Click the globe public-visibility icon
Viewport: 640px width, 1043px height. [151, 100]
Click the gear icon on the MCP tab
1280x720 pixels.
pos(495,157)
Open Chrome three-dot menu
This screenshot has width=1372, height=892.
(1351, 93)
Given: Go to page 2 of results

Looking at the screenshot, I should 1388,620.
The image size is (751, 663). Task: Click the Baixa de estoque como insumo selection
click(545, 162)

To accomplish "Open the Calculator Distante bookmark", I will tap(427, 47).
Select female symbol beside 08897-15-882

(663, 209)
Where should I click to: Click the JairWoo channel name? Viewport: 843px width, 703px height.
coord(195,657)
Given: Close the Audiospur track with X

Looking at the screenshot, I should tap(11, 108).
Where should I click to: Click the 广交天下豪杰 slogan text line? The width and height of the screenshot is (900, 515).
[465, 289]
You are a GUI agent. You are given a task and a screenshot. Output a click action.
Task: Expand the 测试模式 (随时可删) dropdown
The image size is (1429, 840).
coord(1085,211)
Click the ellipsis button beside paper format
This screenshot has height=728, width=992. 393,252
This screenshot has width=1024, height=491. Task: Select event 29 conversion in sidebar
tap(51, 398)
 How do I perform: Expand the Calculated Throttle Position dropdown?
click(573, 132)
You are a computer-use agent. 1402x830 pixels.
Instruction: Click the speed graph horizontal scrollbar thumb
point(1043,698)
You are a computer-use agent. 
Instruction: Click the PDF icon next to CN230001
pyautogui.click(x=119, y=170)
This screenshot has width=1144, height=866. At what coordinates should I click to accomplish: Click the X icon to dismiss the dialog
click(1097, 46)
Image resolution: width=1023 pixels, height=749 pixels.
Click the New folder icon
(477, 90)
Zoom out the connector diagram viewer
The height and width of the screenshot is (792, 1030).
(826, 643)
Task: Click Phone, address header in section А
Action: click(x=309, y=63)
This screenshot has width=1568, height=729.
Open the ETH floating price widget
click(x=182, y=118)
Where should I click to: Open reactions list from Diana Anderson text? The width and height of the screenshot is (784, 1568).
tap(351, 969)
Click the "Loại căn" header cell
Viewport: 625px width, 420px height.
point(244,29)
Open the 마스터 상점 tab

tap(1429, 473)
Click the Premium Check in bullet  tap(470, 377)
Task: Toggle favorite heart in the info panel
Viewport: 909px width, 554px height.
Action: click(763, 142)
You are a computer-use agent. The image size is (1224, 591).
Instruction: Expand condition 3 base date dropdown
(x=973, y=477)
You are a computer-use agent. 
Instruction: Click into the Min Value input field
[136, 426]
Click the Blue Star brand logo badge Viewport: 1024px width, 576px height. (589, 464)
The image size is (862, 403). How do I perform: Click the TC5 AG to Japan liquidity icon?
+ + + +
#### [Set task]
Repeat the material above word for word, from its first line down to and including the line that contains "pyautogui.click(x=119, y=170)".

#### [Solution to this task]
Click the globe public-visibility icon
Viewport: 640px width, 1043px height. [151, 100]
Click the gear icon on the MCP tab
1280x720 pixels.
pos(495,157)
Open Chrome three-dot menu
This screenshot has width=1372, height=892.
(1351, 93)
Given: Go to page 2 of results

Looking at the screenshot, I should 1388,620.
The image size is (751, 663). Task: Click the Baixa de estoque como insumo selection
click(545, 162)

To accomplish "Open the Calculator Distante bookmark", I will tap(427, 47).
Select female symbol beside 08897-15-882

(663, 209)
Where should I click to: Click the JairWoo channel name? Viewport: 843px width, 703px height.
coord(195,657)
Given: Close the Audiospur track with X

Looking at the screenshot, I should tap(11, 108).
Where should I click to: Click the 广交天下豪杰 slogan text line? The width and height of the screenshot is (900, 515).
[465, 289]
You are a GUI agent. You are given a task and a screenshot. Output a click action.
Task: Expand the 测试模式 (随时可删) dropdown
The image size is (1429, 840).
coord(1085,211)
Click the ellipsis button beside paper format
This screenshot has height=728, width=992. 393,252
This screenshot has width=1024, height=491. Task: Select event 29 conversion in sidebar
tap(51, 398)
 How do I perform: Expand the Calculated Throttle Position dropdown?
click(573, 132)
You are a computer-use agent. 1402x830 pixels.
Instruction: Click the speed graph horizontal scrollbar thumb
point(1043,698)
You are a computer-use agent. 
Instruction: Click the PDF icon next to CN230001
pyautogui.click(x=119, y=170)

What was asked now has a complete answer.